It’s high time. I have to have a talk with my Self.
I jump right in. It’s going to be awkward, what I have to say. And Self can be very—fragile and defensive. No sense in beating around the bush.
“Self,” I begin (because it’s always good to call people by name, to personalize it, right?) “You are so not perfect. Face it: you’re just human. You make lots of mistakes. You can’t do it all. You will never be perfect,” I repeat the not-perfect part for emphasis, to be sure she’s getting it. “Just relax, Self. Good enough is good enough.”
Self answers, in her most icy annoyed tone: “I never SAID I was trying to be perfect!”
“Then why,” I ask. “Why are you so impossibly hard on yourself when you fall short? When you say the wrong thing, for instance. When you can’t get it all done. Or when your writing isn’t quite—on the mark?”
Self thinks hard.
Self remembers something a friend showed her the other day.
Underlined in a book she doesn’t even know the title of (can you believe she can’t remember?) she read the words of some learned wise person who said that perfectionism is a form of egoism. That it springs from thinking you’re so good you have to do better, be better, be—perfect. And that it’s actually quite generous and healthy and more productive in the end to allow yourself to be imperfect. To treat yourself kindly, to encourage your Self.

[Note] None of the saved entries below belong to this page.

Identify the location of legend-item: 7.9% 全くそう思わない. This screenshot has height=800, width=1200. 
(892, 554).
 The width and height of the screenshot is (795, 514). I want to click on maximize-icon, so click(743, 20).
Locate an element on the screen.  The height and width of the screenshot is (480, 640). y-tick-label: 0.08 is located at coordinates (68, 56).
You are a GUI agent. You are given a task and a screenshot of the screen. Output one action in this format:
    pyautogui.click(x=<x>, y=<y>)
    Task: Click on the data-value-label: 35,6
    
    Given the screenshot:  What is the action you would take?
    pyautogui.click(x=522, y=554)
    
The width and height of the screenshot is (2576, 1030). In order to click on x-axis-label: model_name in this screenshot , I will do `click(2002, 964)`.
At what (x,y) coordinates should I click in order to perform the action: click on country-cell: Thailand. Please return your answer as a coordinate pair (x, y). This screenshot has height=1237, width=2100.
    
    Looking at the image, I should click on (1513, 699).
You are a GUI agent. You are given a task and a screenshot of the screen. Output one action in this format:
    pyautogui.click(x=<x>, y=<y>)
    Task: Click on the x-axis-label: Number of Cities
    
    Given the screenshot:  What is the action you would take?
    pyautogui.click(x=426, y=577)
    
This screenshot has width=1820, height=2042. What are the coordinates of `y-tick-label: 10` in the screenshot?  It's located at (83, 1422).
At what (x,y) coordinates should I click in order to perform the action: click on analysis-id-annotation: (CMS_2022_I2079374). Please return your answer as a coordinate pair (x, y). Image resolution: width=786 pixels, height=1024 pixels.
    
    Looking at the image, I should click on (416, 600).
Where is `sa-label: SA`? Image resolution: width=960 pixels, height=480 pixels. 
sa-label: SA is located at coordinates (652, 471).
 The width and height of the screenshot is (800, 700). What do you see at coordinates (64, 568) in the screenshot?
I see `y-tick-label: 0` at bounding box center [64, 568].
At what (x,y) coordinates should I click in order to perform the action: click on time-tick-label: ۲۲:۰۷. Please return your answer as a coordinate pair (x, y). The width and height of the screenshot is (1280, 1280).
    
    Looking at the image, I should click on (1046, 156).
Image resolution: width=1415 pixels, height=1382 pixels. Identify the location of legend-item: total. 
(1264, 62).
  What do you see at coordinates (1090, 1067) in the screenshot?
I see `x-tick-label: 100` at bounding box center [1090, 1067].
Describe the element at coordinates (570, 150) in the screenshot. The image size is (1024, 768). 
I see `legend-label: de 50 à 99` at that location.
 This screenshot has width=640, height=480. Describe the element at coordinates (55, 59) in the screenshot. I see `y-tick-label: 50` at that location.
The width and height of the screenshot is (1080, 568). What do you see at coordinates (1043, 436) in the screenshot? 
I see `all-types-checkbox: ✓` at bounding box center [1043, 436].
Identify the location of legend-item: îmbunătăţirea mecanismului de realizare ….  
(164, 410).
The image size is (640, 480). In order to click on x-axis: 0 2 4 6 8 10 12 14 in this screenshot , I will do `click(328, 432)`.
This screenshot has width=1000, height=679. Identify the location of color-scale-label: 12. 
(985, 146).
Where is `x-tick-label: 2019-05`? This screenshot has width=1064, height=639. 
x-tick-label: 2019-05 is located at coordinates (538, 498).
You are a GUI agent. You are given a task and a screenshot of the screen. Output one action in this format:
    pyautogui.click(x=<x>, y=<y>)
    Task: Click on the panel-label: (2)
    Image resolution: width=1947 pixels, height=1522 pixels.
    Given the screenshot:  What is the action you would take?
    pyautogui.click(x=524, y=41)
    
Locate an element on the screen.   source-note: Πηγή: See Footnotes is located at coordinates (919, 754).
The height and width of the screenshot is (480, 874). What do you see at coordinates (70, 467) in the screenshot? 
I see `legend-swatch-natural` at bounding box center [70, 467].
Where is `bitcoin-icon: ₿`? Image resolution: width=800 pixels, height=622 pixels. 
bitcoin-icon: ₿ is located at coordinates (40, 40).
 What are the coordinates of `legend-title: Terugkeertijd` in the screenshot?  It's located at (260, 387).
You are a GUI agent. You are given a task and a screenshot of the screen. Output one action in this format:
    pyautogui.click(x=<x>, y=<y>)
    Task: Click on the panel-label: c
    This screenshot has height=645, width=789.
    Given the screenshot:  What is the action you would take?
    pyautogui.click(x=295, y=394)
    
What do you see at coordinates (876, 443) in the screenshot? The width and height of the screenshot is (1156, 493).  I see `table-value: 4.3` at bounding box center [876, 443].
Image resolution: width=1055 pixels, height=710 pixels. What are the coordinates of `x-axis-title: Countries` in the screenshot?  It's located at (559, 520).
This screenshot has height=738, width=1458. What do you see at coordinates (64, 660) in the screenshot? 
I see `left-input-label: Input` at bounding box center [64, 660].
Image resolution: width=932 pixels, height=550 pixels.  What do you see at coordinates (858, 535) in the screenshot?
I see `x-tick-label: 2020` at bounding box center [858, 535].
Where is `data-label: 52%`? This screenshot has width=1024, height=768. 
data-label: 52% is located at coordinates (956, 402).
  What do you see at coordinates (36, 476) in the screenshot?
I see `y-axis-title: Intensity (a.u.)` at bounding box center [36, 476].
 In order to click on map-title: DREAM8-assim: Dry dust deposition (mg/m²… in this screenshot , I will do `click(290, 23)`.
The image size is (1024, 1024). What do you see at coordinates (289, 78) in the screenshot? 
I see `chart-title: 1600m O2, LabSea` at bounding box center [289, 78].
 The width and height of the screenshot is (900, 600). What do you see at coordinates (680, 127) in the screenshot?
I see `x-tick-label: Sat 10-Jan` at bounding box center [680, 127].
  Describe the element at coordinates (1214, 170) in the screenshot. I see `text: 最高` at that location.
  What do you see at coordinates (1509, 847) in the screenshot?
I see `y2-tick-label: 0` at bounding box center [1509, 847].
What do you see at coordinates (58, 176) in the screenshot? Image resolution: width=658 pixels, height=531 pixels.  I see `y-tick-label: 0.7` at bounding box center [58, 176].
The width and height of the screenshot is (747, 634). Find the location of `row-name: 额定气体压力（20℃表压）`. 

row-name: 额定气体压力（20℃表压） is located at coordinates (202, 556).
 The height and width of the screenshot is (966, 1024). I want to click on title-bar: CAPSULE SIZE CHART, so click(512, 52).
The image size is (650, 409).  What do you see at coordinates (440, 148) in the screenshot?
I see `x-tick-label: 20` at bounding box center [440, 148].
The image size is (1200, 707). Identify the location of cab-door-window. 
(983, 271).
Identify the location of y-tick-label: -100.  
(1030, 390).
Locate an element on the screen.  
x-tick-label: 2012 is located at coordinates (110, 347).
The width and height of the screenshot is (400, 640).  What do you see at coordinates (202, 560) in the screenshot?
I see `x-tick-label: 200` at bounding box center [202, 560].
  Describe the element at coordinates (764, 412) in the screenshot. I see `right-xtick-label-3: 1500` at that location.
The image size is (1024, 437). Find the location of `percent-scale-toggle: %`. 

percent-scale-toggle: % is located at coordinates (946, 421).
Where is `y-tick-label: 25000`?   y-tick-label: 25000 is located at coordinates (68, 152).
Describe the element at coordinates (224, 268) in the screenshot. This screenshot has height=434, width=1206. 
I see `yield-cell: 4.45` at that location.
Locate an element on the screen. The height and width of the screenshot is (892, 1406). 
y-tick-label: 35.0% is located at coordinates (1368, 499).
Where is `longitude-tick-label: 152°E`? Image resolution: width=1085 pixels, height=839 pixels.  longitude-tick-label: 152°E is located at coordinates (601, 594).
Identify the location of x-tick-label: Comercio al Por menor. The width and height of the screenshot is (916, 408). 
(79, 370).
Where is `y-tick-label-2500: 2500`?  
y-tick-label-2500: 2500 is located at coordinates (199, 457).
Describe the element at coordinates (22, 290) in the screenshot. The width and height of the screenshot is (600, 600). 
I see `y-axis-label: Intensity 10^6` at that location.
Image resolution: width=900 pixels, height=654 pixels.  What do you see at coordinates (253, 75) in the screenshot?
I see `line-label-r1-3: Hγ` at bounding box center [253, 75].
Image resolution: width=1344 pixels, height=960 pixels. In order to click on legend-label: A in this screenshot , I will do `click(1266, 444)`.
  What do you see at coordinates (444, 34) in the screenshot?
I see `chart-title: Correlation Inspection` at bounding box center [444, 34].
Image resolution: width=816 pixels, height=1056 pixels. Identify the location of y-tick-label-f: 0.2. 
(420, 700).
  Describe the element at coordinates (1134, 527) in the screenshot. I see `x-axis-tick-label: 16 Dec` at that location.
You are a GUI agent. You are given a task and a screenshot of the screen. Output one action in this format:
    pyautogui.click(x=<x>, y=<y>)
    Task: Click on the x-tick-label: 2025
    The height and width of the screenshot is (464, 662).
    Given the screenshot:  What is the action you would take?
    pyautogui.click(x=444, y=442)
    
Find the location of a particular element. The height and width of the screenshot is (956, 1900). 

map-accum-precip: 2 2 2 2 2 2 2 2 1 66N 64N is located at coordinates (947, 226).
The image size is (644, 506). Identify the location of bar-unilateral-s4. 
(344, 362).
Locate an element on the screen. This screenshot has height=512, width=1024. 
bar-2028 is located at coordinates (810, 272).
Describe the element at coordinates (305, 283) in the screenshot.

Self thinks of the last few days, where she felt so inadequate in her Self and also so damn worried about the state of the world. As if she were falling short by not fixing the world. As if she could somehow do more than her best and miraculously end hate and prejudice and also finish her novel, and meet some deadlines all in one week. She has a choice here: get mad at her Self —or relax.
“Let’s go for a walk,” Self suggests. And as usually happens when my Self and I relax into what is, instead of what we fear, we find joy again and the world suddenly reveals its lopsided and absolutely imperfectly perfect beauty. Everything glows brighter.
Good enough is good enough.
And the sunsets in June are the best.